# Evento de arte e tecnologia alfineta com bordado e IA

> A instalação Bordaduras, de Regina Silveira, ocupa os vidros do Sesi Lab em Brasília e abre o 25º Encontro Internacional de Arte e Tecnologia, reunindo 41 artistas até domingo (20) para debater o uso da inteligência artificial na criação artística. O evento combina bordado e tecnologia como provocação crítica.

*Teatro Brasileiro · Análises e Críticas · 15 de setembro de 2026 · Sirlene Damasceno*

Instalação Bordaduras, de Regina Silveira, ocupa os vidros do Sesi Lab em Brasília e abre o 25º Encontro Internacional de Arte e Tecnologia, que reúne 41 artistas até domingo (20) para debater o uso da inteligência artificial na criação.

Nós olhamos para a cena de arte e tecnologia e encontramos uma agulha atravessando o vidro.
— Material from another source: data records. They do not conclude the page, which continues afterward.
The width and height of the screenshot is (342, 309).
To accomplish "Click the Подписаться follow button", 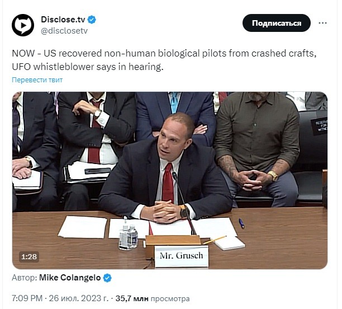I will pyautogui.click(x=277, y=23).
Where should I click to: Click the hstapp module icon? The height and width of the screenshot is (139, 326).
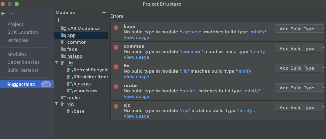[64, 56]
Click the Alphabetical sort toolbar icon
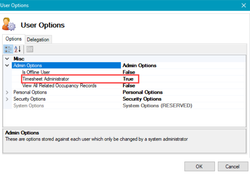250x174 pixels. click(17, 49)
A instalação Bordaduras, da artista plástica Regina Silveira, de 87 anos, professora emérita da Universidade de São Paulo (USP), ocupa 530 metros quadrados sobre os vidros do museu do Sesi Lab, na área central de Brasília, e abre oficialmente à visitação nesta terça (15). O trabalho integra a programação do 25º Encontro Internacional de Arte e Tecnologia, evento que debate a interseção entre as duas áreas e leva ao Sesi Lab e ao Museu Nacional de Brasília obras e experimentos de 41 artistas de diferentes regiões do País até domingo (20).

A obra é um vinil adesivo com imagem de agulhas e uma série de bordados em ponto de cruz inacabados. Do lado de dentro, um painel de LED exibe Dígito, trabalho que a artista criou nos anos 1980. Regina Silveira assina a palestra inaugural do encontro.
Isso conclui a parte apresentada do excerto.